Rebel yelp

Atlanta is proudly decking itself out for the Olympics. But even in the capital of the New South, you can still hear echoes of old Dixie, says civil rights historian Melissa Fay Greene.

Published May 10, 1996 10:29AM (EDT)

This week an Alabama state senator shared his feeling that slavery is justified by the Bible and that it was a good thing for African-Americans. Charles Davidson, a 61-year-old Republican who is running for Congress, outlined his views in an Alabama senate debate on flying the Confederate flag over the state Capitol. "It's sad to think we have anyone who has that type of thinking in 1996," said state Rep. Laura Hall, chairwoman of the Legislative Black Caucus.

How rare is such thinking in the New South? Is the racism and violence of Dixie's past still echoing today? We talked to Melissa Fay Greene, author of the just-published "The Temple Bombing" (Addison-Wesley), a gripping account of the forces that led to the bombing of Atlanta's most prominent Jewish synagogue in1958.

■ Provided records ■
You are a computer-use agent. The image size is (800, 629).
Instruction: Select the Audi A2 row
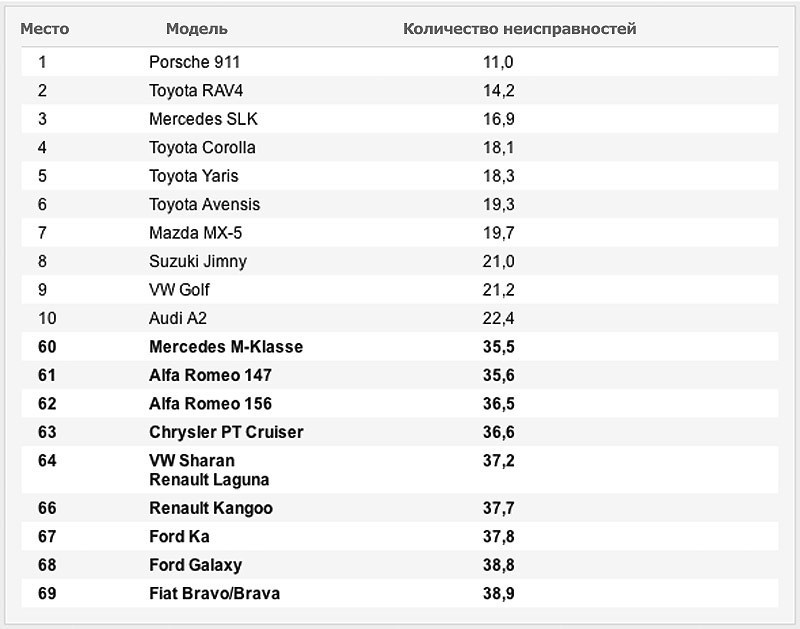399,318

==

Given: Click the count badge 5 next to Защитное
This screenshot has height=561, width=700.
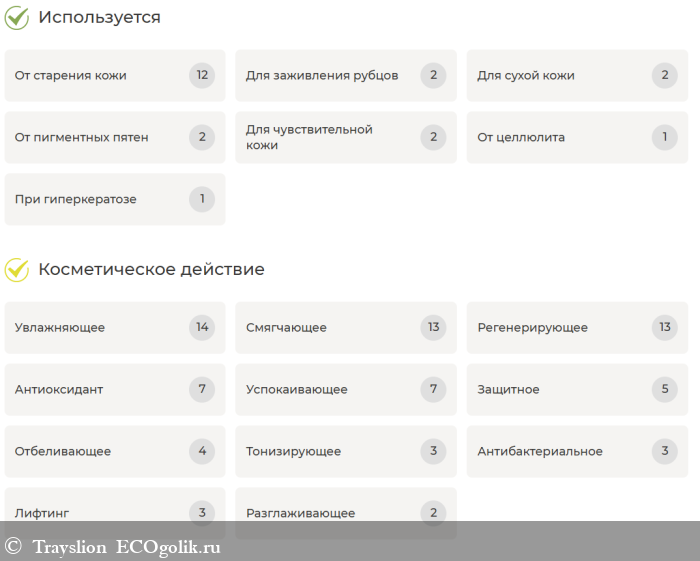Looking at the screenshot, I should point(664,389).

■ Problems to work on ■
A. List every person named in the article about the New South.
B. Answer these questions using the article about the New South:
(i) How old is Charles Davidson?
(ii) Which publisher released "The Temple Bombing"?
(iii) What caucus does Laura Hall chair?
C. Continue the article about the New South after its final sentence.

■ Exercise results ■
A.
Melissa Fay Greene
Charles Davidson
Laura Hall

B.
(i) He is 61 years old.
(ii) Addison-Wesley.
(iii) The Legislative Black Caucus.

C.
The blurb on "The Temple Bombing" book jacket says the event is "chilling reminder of our troubled present, linked as both times are by the taint of conspiracy theories, intolerance and rage."

Originally, they wanted to compare it to (Nazi Germany's) Kristallnacht and the Oklahoma City bombing. It's not either one, although when I first heard the news of the Oklahoma City bombing I wasn't sure which decade we were in; and I've been struck ever since by the similarities between the Klan and Nazi groups in the South in the '50s and the militia movements today. They're all reading the Protocols of the Elders of Zion, and they basically have the same enemies list -- the African Americans, the Jews.
The ones that were fighting communism in the '50s now feel that Washington has fallen -- "Zionist occupied territory" is the way they refer to Congress. It's the same mentality, the same extremely narrow definition of America, and the same under-siege mentality.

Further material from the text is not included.